A margin account is a brokerage account that allows the customer to use leverage to purchase securities. This means the account holder can take a loan from the broker to make investments. Margin rules are federally regulated, but margin requirements and interest may vary among broker and dealers.

BREAKING DOWN Margin Account

Most brokers offer the ability to set up a margin account and give you a lot of buying power without much of any cash investment on trader's part. To understand how margin accounts can be helpful, consider an investor who bought a share of stock for $50 US Dollars (USD), whereupon the market price of the stock went up to $75 USD. If he paid cash for it, the return on his investment is 50%, which is a very respectable rate of return. However, if he paid $25 USD in cash and $25 USD in funds borrowed on margin, his return is 100%. He still has to pay back the money he borrowed, but by spreading his margin borrowing over several purchases, he will increase his profits, as long as the price of his stock goes up.

Margin Account Pros and Cons

A margin account is offered by brokerages that allow investors to borrow money to buy securities. An investor might put down 50% of the purchase price and borrow the rest from the broker. The broker charges the investor interest for the right to borrow money and uses the securities as collateral. However, in volatile markets, a broker may calculate the account value at the close and then continue to calculate calls on subsequent days on a real-time basis. A margin loan can be a valuable tool in the right circumstances, but be aware that it can magnify both profits and losses.
Once the equity of your account drops down and you get under maintenance margin threshold of your broker, they then have the right to issue a “Margin Call”. A margin call says that your broker can either sell your positions without your consent in order to get their investment back, or they may require you to deposit additional capital into your account to get you back above the maintenance margin threshold.
Buying on margin is mainly used for short-term investments because of the interest charges. Margin works well when investments are going up in value but can be crippling if the value goes down. That’s why margin accounts better suit investors knowledgeable in additional investment risks and demands.

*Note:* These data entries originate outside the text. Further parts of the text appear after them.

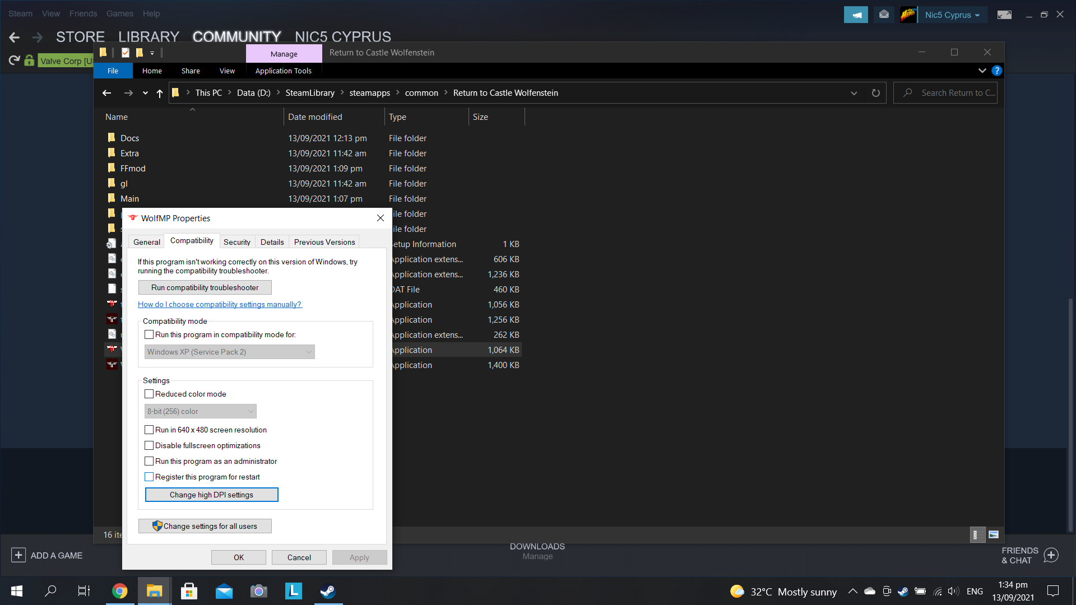Click Change high DPI settings button
The image size is (1076, 605).
click(x=211, y=495)
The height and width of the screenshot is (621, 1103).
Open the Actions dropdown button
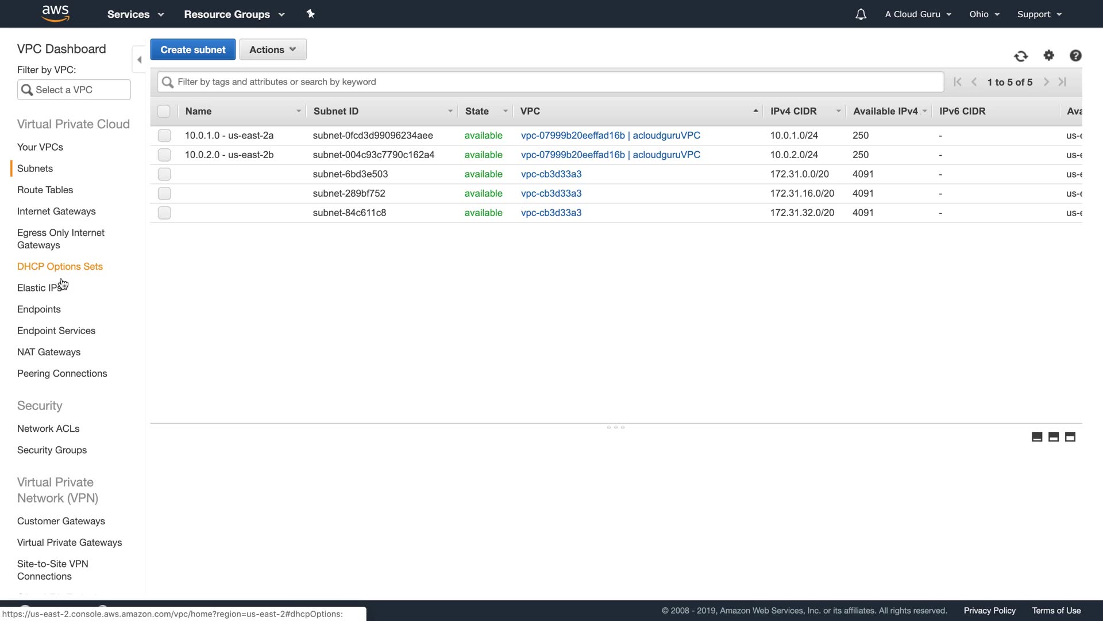(273, 49)
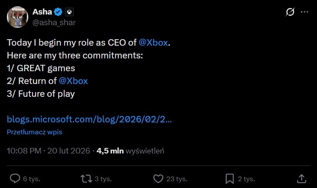Click the reply speech bubble icon
Image resolution: width=317 pixels, height=188 pixels.
(x=15, y=178)
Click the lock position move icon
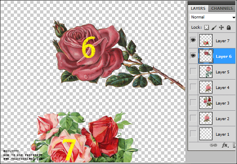The image size is (237, 164). click(221, 27)
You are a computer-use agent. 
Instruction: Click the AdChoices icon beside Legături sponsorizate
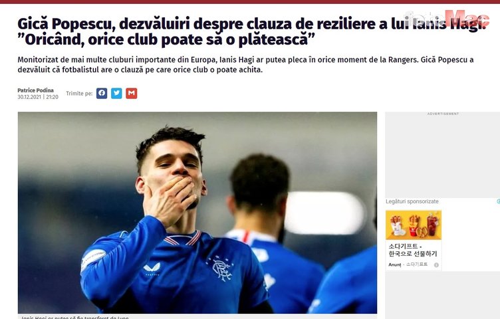pos(499,201)
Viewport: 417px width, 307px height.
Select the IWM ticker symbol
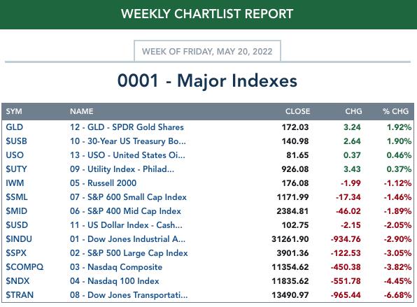click(x=15, y=183)
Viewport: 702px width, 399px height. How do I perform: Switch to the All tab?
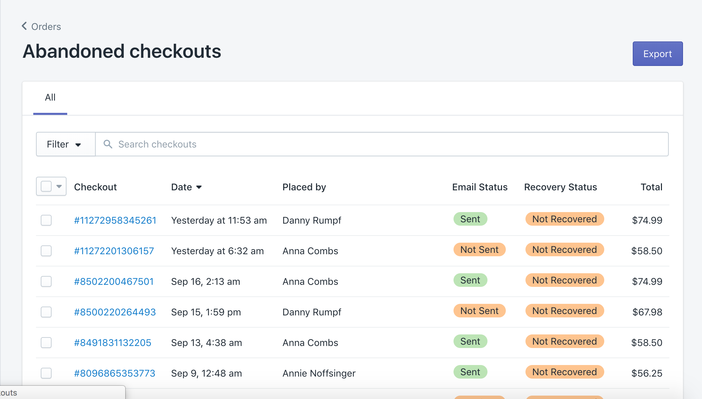50,98
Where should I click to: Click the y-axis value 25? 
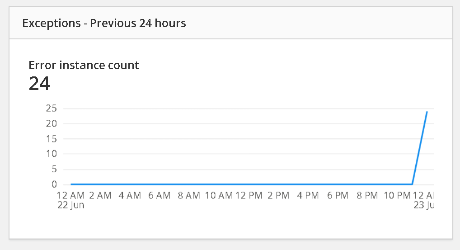click(x=52, y=108)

Federal Regulations on Margin Accounts

The Federal Reserve limits the amount which may be borrowed on margin to 50% of the value of the purchase. A margin account is necessary when selling stocks short and is usually used by people who simply want to leverage their investment, rather than people who can’t afford the full purchase price of the securities.
Besides that, margin account cannot be used for buying stocks on margin for an individual retirement account (IRA), Uniform Gift to Minor account (UGMA), a trust or other fiduciary account; these accounts require cash deposits. In addition, a margin account cannot be used when purchasing less than $2,000 in stock; buying stock in an initial public offering (IPO); buying stock trading at less than $5 per share; or for stocks trading anywhere other than the New York Stock Exchange (NYSE) or the NASDAQ National Market.
Although the use of highly leveraged margin may increase the potential for gains, traders should carefully consider the high risks and costs of using it before entering their trades.